## Written problem
Print all of the rows below verbatim, changing nothing.

## Exercise data
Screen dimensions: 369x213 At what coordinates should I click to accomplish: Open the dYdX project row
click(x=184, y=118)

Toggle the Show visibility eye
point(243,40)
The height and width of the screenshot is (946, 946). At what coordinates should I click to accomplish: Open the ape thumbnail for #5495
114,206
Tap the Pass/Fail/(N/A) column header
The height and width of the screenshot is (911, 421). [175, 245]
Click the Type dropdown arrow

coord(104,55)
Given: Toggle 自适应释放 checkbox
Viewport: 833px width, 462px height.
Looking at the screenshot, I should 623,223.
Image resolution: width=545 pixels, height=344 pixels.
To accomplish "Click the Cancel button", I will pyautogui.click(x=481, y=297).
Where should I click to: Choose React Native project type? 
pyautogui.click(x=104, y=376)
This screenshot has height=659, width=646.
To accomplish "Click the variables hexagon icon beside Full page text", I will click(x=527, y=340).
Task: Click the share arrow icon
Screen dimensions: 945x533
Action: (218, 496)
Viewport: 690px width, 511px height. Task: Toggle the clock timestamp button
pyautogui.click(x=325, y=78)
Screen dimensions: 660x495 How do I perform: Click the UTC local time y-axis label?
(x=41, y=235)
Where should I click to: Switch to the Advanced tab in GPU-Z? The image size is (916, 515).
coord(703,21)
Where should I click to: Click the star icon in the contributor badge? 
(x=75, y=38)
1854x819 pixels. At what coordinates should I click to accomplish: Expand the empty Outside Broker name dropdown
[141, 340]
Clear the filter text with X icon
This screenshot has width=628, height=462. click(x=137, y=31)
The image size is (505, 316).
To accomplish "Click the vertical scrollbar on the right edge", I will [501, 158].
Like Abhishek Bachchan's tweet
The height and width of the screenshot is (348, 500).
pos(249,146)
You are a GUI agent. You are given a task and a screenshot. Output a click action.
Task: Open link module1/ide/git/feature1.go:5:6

## Solution for this exercise
Screen dimensions: 369x213 At what coordinates should I click to accomplish: Open the dYdX project row
click(x=184, y=118)

Toggle the Show visibility eye
point(243,40)
The height and width of the screenshot is (946, 946). At what coordinates should I click to accomplish: Open the ape thumbnail for #5495
114,206
Tap the Pass/Fail/(N/A) column header
The height and width of the screenshot is (911, 421). [175, 245]
Click the Type dropdown arrow

coord(104,55)
Given: Toggle 自适应释放 checkbox
Viewport: 833px width, 462px height.
Looking at the screenshot, I should 623,223.
Image resolution: width=545 pixels, height=344 pixels.
To accomplish "Click the Cancel button", I will pyautogui.click(x=481, y=297).
Where should I click to: Choose React Native project type? 
pyautogui.click(x=104, y=376)
This screenshot has height=659, width=646.
To accomplish "Click the variables hexagon icon beside Full page text", I will click(x=527, y=340).
Task: Click the share arrow icon
Screen dimensions: 945x533
Action: (218, 496)
Viewport: 690px width, 511px height. Task: Toggle the clock timestamp button
pyautogui.click(x=325, y=78)
Screen dimensions: 660x495 How do I perform: Click the UTC local time y-axis label?
(x=41, y=235)
Where should I click to: Switch to the Advanced tab in GPU-Z? The image size is (916, 515).
coord(703,21)
Where should I click to: Click the star icon in the contributor badge? 
(x=75, y=38)
1854x819 pixels. At what coordinates should I click to accomplish: Expand the empty Outside Broker name dropdown
[141, 340]
Clear the filter text with X icon
This screenshot has width=628, height=462. click(x=137, y=31)
The image size is (505, 316).
To accomplish "Click the vertical scrollbar on the right edge", I will [501, 158].
Like Abhishek Bachchan's tweet
The height and width of the screenshot is (348, 500).
pos(249,146)
You are a GUI agent. You are given a task and a screenshot. Output a click action.
Task: Open link module1/ide/git/feature1.go:5:6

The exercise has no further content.